As I learned more about the people, their history and the plight of indigenous peoples, the more I admired the courage and tenacity of the oppressed to continue such a struggle. The 36-year Guatemalan civil war has been named a state genocide against the country’s indigenous people by the United Nations; more than 200,000 perished in the years between the mid-1950s and 1993, most of them Mayans. But the oppression and intimidation did not stop when the peace accord was signed. Successive governments have promoted aggressive development of the country’s mining sector, inviting foreign mining companies to come in and giving them a carte blanche to work where and how they want. The government has handed out over 250 new mining concessions in recent years, many to Canadian mining companies, most on indigenous lands. These operations are engaging in open-pit, mountain top removal and using cyanide-leaching processes to extract the gold and nickel from the ore, contaminating local waterways. They are also turning a blind eye to both the environmental and health damages they are causing as well as the human rights abuses being perpetrated in their name.
On the first evening, a few of us gathered in a hotel room to hear stories of atrocities and intimidation at the El Estor nickel mine, until recently owned and operated by Canadian mining company HudBay. Everyone you see in this photograph of Qeqchi people from the community was affected by beatings, killings, imprisonment, rape or intimidation by local thugs terrorizing anyone who resists or even questions the mine. Most heart wrenching for me is the young man in the wheelchair, German Chub Coc, who was playing soccer with friends two years ago when a gang of armed thugs entered the village and opened fire, paralysing him from the waist down. His young wife has since left him and he now lives with his parents trying to raise his three-year-old child.*
On the third day, a group of us set off on a site visit to the infamous Marlin Mine, which is run by Vancouver-based Goldcorp. We were in the capable hands of Canadian Grahame Russell of Rights Action, a grassroots activist organization working to bring the light of day to the behaviour of Canadian mining companies operating in Central America to the people and media of North America. Grahame is a tireless advocate for the oppressed of this region and a thorn in the side of both the Canadian and Guatemalan governments. About a dozen indigenous women leaders, Grahame, Heidi and I travelled high up into the country’s western highlands to visit the site and met the people who are resisting it.

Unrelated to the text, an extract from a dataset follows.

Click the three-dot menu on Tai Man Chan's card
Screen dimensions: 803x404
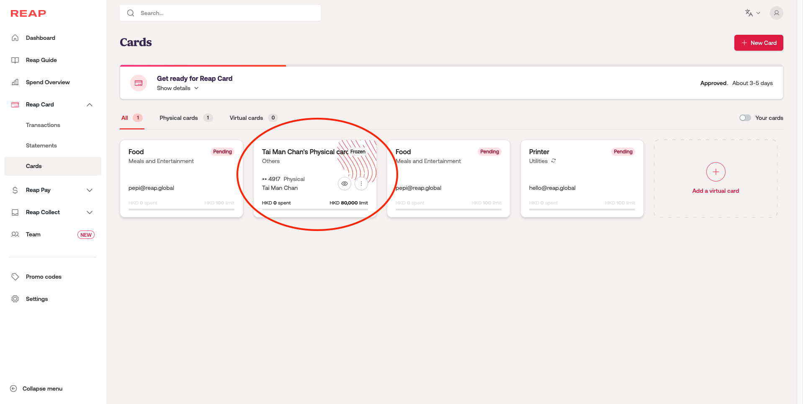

It must be said that there exists ample, independent documentation on the harmful environmental and human rights practices of the Marlin Mine, so much so that in 2010, the Inter-American Commission on Human Rights called on the Guatemalan government to suspend operations at the site pending a full and independent investigation into allegations of abuse. The government refused to comply with this ruling, which is considered mandatory by the Organization of American States. One look at the mine site itself tells a huge part of the story; there is the razed mountaintop, surrounded by huge lagoons of poisoned water.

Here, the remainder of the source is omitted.